EXCERPT:
=-=-=
A tower viewer is a telescope or pair of binoculars permanently mounted on a stalk. The device magnifies objects through its lenses, allowing users to see further and more clearly than they could with the naked eye or with less powerful viewing devices. Tower viewers are typically metallic and most swivel horizontally and vertically (within given axes of rotation) to permit a range of view. The machines are commonly placed in tourist destinations and scenic lookouts for the purpose of viewing attractions and events of interest. They are also used in residential, business, recreational and government locations for the purposes of surveillance and safety monitoring.

==Alternative names==
Tower viewers are known by a variety of names, including:
- coin(-operated) binoculars, coin(-operated) telescope, coin(-operated) scope, coin(-operated) viewer
- donation viewer
- free use viewer
- observation binoculars, observation telescope, observation viewer
- optical ranger, optical sight
- outdoor viewer
- non-coin(-operated) binoculars, non-coin(-operated) telescope, non-coin(-operated) scope, non-coin(-operated) viewer
- Pinnacle Scope
- revenue binoculars, revenue telescope
- scenic magnifier, scenic telescope, scenic viewer
- spyglass viewer, spyglasses
- stationary binoculars, stationary telescope
- tower binoculars, tower scope, tower telescope
- view master, viewfinder, viewer, viewing scope, viewing machine, viewing stand, viewing telescope

==Features==

===Viewing capabilities===
- Directories: Some devices provide directories that guide users to easily target specific attractions within a tower viewer's field of vision.
=-=-=
TO DO:
• a. Condense the tower viewer text's paragraph beginning "A tower viewer is a telescope" into a short bulleted list of its main facts.
• b. List every kind of place where, according to the tower viewer text, the machines are placed or used.

[Stored data entries]
=-=-=
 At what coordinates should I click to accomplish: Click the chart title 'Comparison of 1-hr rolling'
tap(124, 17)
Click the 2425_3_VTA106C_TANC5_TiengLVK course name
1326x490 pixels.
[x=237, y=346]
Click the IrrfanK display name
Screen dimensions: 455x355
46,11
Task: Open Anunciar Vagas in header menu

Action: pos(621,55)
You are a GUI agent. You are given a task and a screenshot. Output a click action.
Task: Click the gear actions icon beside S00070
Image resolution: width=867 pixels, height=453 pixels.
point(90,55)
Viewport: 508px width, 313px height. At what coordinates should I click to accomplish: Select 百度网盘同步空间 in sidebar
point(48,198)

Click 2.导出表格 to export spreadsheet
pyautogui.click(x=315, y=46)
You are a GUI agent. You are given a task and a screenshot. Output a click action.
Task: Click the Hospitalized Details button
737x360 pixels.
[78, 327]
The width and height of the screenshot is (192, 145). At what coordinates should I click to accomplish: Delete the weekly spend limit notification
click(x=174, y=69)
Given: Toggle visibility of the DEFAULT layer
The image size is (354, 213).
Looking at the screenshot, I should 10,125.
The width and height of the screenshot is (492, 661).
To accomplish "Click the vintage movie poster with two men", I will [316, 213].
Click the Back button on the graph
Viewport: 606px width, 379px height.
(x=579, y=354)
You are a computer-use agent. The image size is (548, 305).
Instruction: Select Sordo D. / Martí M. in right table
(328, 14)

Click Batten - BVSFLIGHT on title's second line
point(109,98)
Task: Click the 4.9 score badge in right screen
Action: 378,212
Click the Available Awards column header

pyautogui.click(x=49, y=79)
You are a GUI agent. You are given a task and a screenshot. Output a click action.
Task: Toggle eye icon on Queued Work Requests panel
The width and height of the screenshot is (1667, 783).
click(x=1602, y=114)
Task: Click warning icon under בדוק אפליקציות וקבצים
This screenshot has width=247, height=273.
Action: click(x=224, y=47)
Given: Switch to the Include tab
=-=-=
EXERCISE ANSWERS:
• a.
- A tower viewer is a telescope or pair of binoculars permanently mounted on a stalk.
- Its lenses magnify objects, so users see farther and more clearly than with the naked eye or weaker viewing devices.
- Tower viewers are usually metal, and most swivel horizontally and vertically within set axes to give a range of view.
- They are often placed at tourist destinations and scenic lookouts for viewing attractions and events.
- Residential, business, recreational and government locations also use them for surveillance and safety monitoring.

• b.
- Tourist destinations
- Scenic lookouts
- Residential locations
- Business locations
- Recreational locations
- Government locations